EDIT: for two dependent variables, the syntax is
id <- factor(rep(1:length(x1), 2)) # factor for participant
pvalue(oneway_test(DV ~ IV | id, alternative="greater",
distribution=approximate(B=9999)))
[1] 0.00810081
Non-parametric tests are likely to be less powerful than parametric tests and thus require a larger sample size. This is annoying because if you had a large sample size, sample means would be approximately normally distributed by the central limit theorem, and you thus wouldn't need non-parametric tests.
Look at generalized linear models, of which least squares and Poisson are special cases. I've never found a text that explains this particularly well; try talking to someone about it.
Look at non-parametric methods if you feel like it, but I have a hunch that they won't help you much in this case unless you're using ordinal data or a large set of very bizarrely distributed data.
Best Answer
It is true that precisely normal populations are rare in the real world.
However, some very useful procedures are 'robust' against mild non-normality. Perhaps the most important of them is the t test, which performs remarkably well with samples of moderate or large size that are not exactly normal.
Also, some tests that were derived for use with normal data have better power than nonparametric alternatives (that is, they are more likely to reject the null hypothesis when it is false), and this advantage persists to an extent when these tests are used with slightly non-normal data.
Nonparametric tests such as sign tests and the rank-based Wilcoxon, Kruskal-Wallis, and Friedman tests lose information when data are reduced to ranks (or to +'s and -'s), and the result can be failure to find a real effect when it is present in experimental data.
You are correct that some ANOVA tests behave badly when data are not normal, but many tests using the chi-squared distribution are for categorical data and normality is not an issue.
Recently, new nonparametric methods of data analysis have been invented and come into common use because computation is cheaper and more convenient now than it was several years ago. Some examples are bootstrapping and permutation tests. Sometimes they require hundreds of thousands or millions of computations compared with dozens for traditional tests. But the extra computation may take only seconds or a few minutes with modern computers.
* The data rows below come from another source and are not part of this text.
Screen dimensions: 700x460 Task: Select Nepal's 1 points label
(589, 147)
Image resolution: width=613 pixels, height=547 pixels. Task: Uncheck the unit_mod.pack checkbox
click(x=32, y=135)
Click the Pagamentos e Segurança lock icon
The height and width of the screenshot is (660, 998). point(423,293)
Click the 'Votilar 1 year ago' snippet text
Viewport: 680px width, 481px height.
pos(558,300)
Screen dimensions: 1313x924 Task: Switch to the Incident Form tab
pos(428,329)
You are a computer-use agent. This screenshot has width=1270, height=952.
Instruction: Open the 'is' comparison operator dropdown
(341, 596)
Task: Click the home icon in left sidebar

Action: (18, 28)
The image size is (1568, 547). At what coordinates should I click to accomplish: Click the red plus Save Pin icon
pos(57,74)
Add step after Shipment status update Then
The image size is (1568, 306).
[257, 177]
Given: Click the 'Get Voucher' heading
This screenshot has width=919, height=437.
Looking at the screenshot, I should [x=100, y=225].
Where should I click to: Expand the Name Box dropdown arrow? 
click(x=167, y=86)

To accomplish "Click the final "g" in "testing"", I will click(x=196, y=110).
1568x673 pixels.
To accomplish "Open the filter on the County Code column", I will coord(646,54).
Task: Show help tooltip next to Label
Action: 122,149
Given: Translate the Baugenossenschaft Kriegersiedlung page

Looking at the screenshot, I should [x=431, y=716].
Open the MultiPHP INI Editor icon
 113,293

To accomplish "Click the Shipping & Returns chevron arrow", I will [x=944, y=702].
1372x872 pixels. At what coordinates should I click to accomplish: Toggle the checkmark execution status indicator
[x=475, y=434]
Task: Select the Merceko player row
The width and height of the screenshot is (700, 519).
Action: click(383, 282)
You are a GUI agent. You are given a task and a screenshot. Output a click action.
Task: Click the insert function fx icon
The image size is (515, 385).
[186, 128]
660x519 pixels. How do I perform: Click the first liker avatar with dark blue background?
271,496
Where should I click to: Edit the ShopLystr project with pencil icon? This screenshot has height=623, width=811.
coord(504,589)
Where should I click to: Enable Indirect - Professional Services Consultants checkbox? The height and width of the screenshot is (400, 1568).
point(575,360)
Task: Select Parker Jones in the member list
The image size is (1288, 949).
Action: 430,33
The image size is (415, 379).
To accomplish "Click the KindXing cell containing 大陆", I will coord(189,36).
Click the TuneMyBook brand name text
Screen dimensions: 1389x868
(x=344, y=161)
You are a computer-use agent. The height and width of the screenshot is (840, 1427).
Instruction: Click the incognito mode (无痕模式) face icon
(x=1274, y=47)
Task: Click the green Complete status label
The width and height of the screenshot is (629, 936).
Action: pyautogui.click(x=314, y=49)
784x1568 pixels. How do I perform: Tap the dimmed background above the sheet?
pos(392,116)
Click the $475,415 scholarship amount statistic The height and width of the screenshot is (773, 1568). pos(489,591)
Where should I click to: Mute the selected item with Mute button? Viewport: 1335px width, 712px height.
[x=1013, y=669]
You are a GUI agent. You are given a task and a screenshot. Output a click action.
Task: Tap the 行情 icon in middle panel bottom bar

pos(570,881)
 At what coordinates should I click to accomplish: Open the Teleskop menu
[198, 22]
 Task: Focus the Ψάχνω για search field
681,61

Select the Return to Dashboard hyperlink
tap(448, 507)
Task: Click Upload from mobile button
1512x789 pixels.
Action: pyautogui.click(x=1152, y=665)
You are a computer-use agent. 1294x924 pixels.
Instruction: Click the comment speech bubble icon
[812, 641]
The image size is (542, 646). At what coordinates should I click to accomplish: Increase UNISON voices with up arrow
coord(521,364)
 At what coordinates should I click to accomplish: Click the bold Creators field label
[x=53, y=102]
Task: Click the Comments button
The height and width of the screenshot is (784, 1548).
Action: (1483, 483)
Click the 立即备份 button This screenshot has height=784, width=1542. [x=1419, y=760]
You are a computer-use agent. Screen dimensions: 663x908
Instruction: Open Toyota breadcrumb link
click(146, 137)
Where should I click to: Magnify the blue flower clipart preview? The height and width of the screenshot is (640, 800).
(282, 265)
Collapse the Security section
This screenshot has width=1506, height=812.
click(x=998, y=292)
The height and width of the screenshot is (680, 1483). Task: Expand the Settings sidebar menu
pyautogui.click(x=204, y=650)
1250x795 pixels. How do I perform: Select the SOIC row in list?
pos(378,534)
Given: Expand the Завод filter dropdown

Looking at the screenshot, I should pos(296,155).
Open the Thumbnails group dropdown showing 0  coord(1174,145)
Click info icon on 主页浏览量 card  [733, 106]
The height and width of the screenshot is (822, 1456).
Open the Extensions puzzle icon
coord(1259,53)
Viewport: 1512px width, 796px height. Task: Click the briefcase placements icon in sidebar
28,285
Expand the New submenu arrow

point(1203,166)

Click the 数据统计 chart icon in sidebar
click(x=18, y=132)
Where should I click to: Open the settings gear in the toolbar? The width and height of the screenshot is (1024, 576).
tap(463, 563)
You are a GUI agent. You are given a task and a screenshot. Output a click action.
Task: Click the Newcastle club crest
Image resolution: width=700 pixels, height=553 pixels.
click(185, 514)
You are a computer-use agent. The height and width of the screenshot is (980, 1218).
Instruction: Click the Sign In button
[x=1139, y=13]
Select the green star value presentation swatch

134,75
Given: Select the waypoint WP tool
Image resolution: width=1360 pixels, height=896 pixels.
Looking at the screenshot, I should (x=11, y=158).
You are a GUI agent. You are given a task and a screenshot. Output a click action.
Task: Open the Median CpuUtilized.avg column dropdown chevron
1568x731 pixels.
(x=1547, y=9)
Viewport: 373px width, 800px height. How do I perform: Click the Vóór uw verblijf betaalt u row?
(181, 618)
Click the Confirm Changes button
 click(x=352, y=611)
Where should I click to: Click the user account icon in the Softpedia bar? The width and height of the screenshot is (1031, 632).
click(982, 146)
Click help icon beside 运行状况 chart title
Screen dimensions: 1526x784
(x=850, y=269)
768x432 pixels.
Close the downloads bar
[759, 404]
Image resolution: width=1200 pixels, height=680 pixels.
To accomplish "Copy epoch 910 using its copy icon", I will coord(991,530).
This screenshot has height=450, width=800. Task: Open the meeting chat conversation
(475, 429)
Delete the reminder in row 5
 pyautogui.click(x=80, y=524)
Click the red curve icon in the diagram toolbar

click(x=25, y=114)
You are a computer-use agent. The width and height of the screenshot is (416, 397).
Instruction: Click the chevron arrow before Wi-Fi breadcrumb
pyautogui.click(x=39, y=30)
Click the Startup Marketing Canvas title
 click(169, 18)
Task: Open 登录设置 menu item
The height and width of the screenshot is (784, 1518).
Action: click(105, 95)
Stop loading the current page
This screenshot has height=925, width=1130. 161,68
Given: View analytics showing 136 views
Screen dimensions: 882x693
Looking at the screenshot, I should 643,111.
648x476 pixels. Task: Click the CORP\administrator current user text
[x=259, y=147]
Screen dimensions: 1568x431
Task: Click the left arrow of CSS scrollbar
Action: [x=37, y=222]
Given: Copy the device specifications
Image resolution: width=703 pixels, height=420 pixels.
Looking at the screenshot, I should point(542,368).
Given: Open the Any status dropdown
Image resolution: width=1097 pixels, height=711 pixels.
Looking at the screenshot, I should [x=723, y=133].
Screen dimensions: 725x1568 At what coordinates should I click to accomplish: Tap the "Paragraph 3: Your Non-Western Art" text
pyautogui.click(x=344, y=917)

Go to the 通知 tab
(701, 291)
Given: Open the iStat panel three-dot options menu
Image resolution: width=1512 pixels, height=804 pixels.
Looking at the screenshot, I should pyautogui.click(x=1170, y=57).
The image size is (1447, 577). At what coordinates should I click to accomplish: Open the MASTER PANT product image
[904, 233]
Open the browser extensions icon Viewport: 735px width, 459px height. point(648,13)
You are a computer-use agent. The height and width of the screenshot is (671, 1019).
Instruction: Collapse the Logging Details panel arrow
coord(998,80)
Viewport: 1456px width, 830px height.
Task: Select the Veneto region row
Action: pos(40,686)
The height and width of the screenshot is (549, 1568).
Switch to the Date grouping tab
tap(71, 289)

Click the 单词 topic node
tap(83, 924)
Admittedly, some statisticians are not familiar with these new methods and fail to take appropriate advantage of them. Also, part of the reluctance to change is that consumers of or clients for statistical analyses may not trust results from procedures they have never heard of. But that is changing over time.
Fortunately, modern software and computers also make it possible to visualize data in ways that were previously tedious to show. As a very simple example (not using very fancy graphics), here are two plots of some data that I know cannot possibly be normal (even though they do manage to pass a couple of tests of normality because of the small sample size.)
These data are also pretty obviously not centered at $0.$ The optimum statistical procedure to confirm that would not be a t test or even a nonparametric Wilcoxon test. But both of these tests reject the null hypothesis that the data are centered at $0$: the t test with a P-value 0.013, the Wilcoxon test with P-value 0.0099. Both P-values are less than 0.05, so both confirm the obvious at the 5% level.
It is hardly a loss to science if I don't get around to using the optimal test. And some of the people reading my findings might be a lot more comfortable having the results of a t test. Maybe the next generation of clients will be more demanding.